— start of THE RECORDS —

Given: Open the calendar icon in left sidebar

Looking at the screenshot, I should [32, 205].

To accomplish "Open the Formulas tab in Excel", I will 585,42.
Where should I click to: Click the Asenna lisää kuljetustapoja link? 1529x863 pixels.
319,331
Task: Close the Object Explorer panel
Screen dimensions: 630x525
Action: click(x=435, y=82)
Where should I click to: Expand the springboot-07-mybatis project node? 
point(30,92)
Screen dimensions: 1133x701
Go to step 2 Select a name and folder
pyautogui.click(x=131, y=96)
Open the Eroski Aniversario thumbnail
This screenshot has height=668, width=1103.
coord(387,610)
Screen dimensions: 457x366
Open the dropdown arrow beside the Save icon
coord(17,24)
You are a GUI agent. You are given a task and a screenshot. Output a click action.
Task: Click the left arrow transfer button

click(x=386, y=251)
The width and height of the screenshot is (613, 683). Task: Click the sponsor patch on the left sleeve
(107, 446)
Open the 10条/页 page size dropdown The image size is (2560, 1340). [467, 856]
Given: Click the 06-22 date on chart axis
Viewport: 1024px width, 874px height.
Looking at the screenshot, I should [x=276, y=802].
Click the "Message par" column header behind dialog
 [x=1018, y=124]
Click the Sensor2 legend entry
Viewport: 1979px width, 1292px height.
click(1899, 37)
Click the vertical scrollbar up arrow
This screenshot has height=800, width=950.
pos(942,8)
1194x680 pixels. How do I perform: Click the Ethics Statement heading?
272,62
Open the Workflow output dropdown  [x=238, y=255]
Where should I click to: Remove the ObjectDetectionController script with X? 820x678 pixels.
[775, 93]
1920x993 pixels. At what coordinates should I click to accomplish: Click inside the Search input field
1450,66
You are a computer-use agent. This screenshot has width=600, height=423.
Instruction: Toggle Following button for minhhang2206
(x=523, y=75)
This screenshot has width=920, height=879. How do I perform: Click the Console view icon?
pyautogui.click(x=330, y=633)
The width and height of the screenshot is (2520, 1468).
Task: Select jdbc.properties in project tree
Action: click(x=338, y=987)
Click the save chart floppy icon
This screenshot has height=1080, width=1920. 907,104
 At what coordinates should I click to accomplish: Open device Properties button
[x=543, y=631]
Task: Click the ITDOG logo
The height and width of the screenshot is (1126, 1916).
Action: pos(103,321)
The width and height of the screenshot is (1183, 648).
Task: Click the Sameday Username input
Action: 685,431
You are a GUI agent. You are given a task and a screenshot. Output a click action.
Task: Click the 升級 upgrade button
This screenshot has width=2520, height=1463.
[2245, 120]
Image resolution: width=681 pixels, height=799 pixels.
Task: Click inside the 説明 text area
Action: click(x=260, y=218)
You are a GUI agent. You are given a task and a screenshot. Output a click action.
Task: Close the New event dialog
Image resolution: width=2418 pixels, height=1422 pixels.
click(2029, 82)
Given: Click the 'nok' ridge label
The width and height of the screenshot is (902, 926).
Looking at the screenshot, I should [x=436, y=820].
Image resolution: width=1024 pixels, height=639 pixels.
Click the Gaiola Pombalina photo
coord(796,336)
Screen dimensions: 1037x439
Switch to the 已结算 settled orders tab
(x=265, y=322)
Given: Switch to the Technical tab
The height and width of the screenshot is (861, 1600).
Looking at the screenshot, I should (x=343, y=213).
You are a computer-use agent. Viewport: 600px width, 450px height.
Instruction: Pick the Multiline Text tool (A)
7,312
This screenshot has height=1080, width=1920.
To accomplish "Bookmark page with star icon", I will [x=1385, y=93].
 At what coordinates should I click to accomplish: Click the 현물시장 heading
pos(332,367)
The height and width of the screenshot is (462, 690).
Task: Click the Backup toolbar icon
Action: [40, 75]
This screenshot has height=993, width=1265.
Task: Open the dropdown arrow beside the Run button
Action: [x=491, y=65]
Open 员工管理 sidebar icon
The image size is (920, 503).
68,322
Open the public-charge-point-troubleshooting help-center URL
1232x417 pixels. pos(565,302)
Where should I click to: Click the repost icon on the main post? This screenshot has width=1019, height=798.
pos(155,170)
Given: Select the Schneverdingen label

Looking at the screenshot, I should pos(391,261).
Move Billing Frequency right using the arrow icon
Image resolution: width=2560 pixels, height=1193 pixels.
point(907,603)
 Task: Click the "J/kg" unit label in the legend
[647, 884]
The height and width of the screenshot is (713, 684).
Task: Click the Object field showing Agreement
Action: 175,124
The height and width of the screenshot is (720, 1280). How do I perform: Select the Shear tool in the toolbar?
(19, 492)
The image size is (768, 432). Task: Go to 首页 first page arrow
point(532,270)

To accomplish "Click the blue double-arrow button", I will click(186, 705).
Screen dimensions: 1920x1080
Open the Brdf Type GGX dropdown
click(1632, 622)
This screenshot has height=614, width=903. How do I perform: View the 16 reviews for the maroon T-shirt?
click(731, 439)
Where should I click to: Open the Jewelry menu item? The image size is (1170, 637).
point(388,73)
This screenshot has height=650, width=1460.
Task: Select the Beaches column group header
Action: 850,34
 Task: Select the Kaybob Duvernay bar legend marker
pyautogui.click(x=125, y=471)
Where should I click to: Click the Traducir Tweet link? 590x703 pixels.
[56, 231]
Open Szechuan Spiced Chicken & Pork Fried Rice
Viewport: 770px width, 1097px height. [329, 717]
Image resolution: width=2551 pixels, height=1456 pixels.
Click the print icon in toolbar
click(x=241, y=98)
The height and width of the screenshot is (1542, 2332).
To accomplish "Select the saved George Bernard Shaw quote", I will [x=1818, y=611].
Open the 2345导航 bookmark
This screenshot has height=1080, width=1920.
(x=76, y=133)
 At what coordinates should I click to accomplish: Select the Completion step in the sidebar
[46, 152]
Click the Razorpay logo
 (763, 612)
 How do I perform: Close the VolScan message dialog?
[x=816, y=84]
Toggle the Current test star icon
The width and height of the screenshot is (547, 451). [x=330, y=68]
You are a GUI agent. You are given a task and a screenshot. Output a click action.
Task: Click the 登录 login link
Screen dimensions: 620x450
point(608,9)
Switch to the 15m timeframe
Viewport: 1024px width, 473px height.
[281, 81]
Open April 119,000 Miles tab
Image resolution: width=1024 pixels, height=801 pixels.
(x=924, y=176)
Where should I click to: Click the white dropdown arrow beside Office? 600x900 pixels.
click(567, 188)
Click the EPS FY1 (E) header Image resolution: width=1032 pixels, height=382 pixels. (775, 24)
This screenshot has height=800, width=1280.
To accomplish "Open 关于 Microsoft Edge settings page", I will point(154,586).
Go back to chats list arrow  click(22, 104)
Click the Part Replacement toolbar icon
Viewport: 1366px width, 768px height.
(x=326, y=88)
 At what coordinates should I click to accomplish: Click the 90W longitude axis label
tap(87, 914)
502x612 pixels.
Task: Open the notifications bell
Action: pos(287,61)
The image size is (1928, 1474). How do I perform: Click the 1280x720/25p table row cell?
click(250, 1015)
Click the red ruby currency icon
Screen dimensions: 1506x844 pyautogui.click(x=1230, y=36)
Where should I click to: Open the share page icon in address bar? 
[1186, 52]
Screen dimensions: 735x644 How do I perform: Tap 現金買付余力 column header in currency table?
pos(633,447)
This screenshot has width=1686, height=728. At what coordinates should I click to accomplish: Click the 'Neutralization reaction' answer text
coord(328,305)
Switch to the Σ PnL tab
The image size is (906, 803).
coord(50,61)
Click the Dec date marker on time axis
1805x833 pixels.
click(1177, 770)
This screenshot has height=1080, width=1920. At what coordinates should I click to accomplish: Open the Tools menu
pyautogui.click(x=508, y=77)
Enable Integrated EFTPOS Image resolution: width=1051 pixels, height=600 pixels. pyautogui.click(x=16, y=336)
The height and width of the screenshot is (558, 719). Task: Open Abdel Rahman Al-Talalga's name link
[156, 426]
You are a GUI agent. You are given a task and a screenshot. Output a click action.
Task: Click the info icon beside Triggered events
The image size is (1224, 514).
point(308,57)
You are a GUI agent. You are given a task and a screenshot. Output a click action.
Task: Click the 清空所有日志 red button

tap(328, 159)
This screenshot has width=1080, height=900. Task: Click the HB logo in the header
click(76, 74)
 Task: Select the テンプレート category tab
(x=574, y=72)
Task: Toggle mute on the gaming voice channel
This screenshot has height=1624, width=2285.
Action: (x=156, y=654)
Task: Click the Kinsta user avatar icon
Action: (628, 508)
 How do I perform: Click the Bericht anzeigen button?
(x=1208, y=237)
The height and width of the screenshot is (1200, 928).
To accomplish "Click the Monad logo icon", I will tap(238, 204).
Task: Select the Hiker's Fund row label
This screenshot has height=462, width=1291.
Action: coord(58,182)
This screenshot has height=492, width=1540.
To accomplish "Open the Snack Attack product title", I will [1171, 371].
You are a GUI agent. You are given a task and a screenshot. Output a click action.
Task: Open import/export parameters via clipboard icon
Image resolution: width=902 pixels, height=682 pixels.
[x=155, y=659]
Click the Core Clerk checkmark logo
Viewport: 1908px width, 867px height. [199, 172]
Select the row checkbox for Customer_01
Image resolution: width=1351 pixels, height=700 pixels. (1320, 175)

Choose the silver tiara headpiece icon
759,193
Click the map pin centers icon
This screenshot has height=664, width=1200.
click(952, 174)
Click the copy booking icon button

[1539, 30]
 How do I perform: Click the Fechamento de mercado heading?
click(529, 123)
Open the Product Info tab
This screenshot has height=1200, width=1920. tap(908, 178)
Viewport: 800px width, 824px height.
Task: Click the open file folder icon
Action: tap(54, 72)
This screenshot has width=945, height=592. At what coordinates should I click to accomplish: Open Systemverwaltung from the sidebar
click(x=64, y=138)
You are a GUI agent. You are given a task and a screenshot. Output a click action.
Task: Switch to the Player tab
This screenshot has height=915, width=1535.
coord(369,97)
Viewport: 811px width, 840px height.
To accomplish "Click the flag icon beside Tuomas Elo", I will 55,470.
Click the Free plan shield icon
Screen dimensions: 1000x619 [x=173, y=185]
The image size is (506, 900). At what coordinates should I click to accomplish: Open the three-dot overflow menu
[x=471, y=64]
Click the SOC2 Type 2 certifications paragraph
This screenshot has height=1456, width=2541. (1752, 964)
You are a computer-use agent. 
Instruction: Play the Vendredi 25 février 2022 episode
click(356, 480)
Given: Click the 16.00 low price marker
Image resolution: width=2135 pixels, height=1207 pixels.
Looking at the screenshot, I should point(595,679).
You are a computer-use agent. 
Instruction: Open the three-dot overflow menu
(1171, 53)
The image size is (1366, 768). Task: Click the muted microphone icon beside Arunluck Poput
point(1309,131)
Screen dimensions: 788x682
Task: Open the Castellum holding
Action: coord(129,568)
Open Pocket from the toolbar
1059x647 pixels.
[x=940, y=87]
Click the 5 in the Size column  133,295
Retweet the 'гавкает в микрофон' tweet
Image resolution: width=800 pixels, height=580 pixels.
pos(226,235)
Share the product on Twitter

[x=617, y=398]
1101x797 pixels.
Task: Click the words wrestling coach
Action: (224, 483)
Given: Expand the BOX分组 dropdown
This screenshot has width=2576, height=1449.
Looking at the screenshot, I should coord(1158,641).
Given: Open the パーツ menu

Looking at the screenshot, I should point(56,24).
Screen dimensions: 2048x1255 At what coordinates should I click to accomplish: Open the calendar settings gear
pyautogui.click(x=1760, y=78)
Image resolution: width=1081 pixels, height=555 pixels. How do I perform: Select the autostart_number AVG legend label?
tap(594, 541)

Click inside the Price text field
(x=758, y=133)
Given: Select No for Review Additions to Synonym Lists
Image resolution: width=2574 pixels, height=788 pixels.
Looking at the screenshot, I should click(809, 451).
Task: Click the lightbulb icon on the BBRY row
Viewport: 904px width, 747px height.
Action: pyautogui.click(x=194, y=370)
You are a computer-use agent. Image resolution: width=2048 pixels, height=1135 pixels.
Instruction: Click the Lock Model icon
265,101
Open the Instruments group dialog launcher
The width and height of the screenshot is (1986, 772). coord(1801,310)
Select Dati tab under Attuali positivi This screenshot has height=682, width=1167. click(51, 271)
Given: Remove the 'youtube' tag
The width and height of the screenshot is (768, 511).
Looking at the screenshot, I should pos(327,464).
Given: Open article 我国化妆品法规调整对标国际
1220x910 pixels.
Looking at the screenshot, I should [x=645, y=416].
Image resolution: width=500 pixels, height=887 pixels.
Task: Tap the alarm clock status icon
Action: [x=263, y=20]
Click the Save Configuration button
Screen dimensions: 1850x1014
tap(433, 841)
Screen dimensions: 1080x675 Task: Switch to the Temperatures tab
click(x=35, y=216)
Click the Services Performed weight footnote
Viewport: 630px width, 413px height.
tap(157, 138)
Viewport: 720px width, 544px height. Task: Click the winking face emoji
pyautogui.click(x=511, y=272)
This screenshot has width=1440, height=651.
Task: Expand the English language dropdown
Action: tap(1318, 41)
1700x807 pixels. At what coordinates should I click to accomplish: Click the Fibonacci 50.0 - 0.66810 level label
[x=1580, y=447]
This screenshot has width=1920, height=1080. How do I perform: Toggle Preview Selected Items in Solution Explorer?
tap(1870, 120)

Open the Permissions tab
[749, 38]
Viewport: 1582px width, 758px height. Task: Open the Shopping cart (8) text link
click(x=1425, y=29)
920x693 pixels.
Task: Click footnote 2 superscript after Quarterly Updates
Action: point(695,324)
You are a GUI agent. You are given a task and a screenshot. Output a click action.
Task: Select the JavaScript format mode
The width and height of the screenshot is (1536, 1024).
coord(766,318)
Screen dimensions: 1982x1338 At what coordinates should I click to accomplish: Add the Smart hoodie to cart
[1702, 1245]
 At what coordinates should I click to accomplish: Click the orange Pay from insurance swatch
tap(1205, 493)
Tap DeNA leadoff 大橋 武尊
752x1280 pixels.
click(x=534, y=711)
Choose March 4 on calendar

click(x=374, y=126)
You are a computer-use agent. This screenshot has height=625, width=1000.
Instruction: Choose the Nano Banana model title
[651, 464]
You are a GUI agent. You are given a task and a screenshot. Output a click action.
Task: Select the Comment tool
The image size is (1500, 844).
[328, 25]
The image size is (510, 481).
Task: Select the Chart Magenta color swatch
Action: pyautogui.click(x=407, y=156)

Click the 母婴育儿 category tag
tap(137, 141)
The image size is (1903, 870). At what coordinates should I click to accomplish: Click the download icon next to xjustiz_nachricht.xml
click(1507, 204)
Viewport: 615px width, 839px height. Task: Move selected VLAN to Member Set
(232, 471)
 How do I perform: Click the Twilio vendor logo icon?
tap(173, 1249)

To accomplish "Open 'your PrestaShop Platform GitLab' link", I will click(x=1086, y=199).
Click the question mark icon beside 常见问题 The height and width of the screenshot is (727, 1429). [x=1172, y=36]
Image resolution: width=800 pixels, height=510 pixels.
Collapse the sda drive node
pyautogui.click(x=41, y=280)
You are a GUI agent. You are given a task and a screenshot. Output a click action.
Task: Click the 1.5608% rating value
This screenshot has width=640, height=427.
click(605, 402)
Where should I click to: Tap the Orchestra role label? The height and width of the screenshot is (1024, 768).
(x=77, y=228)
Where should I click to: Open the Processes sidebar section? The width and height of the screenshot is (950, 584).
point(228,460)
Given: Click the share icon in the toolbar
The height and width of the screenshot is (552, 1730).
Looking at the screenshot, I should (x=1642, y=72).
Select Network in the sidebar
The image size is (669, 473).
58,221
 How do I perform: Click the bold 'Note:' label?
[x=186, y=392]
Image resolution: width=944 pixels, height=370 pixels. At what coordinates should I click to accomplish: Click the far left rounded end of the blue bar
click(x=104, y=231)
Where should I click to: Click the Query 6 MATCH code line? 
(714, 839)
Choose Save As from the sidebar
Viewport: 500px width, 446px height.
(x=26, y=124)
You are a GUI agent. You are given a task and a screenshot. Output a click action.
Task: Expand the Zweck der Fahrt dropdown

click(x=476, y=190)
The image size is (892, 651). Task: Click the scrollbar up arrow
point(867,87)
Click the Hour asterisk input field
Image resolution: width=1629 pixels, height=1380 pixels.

— end of THE RECORDS —

YOUR GOAL >> Please repeat the records above word for word, starting at the line that contains "Task: Click the ITDOG logo" and ending at the line that contains "click(2029, 82)".

SOLUTION FOR THIS PROBLEM >>
Task: Click the ITDOG logo
The height and width of the screenshot is (1126, 1916).
Action: pos(103,321)
The width and height of the screenshot is (1183, 648).
Task: Click the Sameday Username input
Action: 685,431
You are a GUI agent. You are given a task and a screenshot. Output a click action.
Task: Click the 升級 upgrade button
This screenshot has width=2520, height=1463.
[2245, 120]
Image resolution: width=681 pixels, height=799 pixels.
Task: Click inside the 説明 text area
Action: click(x=260, y=218)
You are a GUI agent. You are given a task and a screenshot. Output a click action.
Task: Close the New event dialog
Image resolution: width=2418 pixels, height=1422 pixels.
click(2029, 82)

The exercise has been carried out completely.